● Prompt
Would you reproduce, word for word, only the lines running from the top of the data through the line containing "You are a GUI agent. The screenshot is 222×2576.", and none of the pictures?

▽

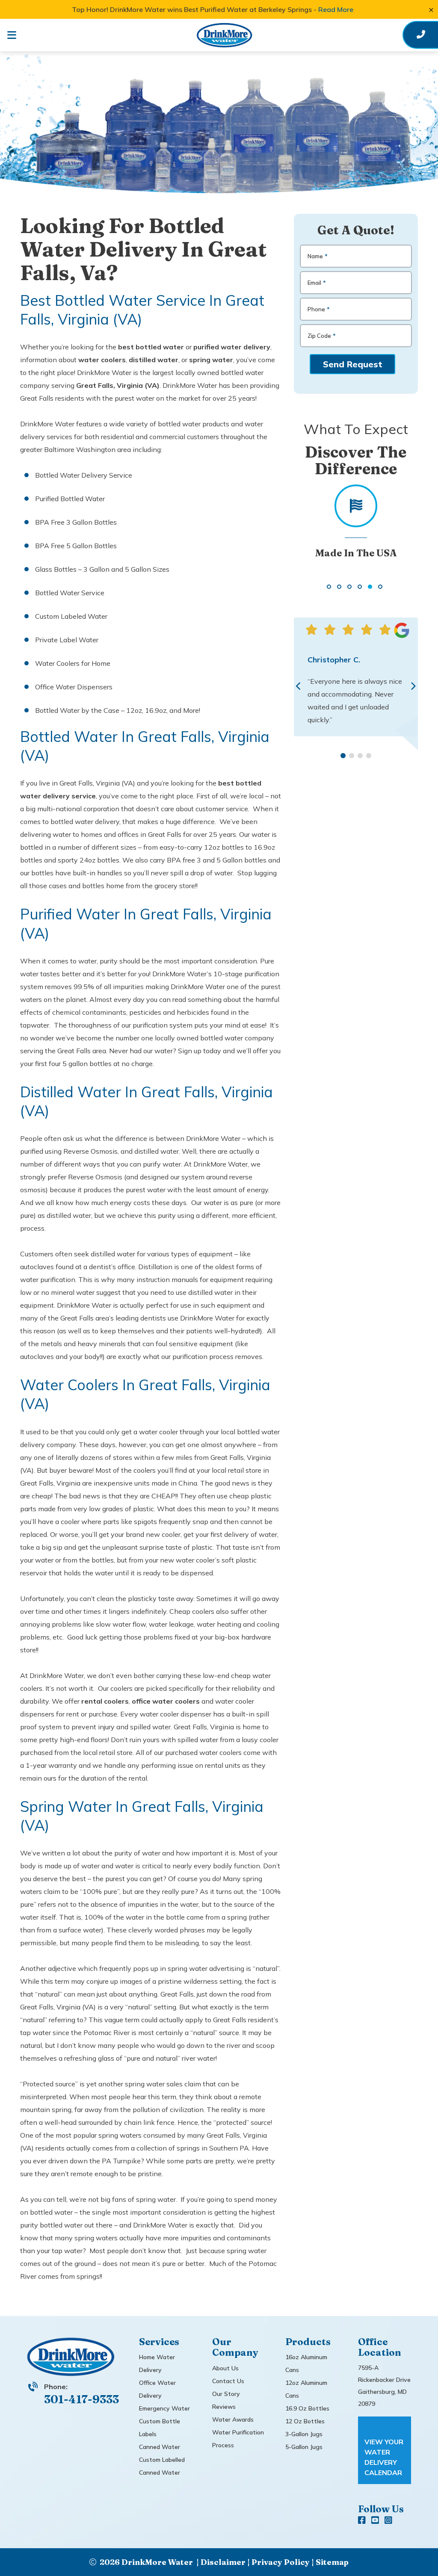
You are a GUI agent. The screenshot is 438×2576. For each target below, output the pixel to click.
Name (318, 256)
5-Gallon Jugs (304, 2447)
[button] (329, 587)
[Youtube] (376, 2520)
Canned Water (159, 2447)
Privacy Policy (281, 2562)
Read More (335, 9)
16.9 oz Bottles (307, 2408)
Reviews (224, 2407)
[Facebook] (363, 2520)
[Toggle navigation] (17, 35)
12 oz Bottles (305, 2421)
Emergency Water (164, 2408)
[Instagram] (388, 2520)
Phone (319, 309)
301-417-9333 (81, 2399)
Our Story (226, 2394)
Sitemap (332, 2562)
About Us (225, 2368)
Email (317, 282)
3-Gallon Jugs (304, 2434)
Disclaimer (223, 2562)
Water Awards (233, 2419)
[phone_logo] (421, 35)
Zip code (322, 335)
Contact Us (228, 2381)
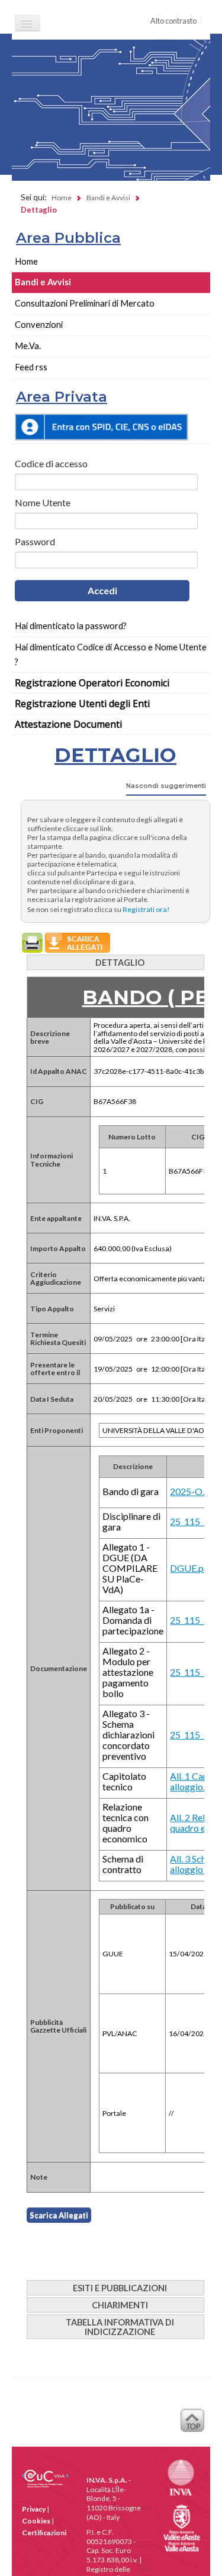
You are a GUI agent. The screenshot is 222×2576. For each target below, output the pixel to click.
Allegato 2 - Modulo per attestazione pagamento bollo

△

● Solution to this problem
You are a GUI agent. The screenshot is 438×2576. For each target below, output the pixel to click.
Name (318, 256)
5-Gallon Jugs (304, 2447)
[button] (329, 587)
[Youtube] (376, 2520)
Canned Water (159, 2447)
Privacy Policy (281, 2562)
Read More (335, 9)
16.9 oz Bottles (307, 2408)
Reviews (224, 2407)
[Facebook] (363, 2520)
[Toggle navigation] (17, 35)
12 oz Bottles (305, 2421)
Emergency Water (164, 2408)
[Instagram] (388, 2520)
Phone (319, 309)
301-417-9333 (81, 2399)
Our Story (226, 2394)
Sitemap (332, 2562)
About Us (225, 2368)
Email (317, 282)
3-Gallon Jugs (304, 2434)
Disclaimer (223, 2562)
Water Awards (233, 2419)
[phone_logo] (421, 35)
Zip code (322, 335)
Contact Us (228, 2381)
You are a GUI agent. The screenshot is 222×2576. For each target below, output the pixel to click.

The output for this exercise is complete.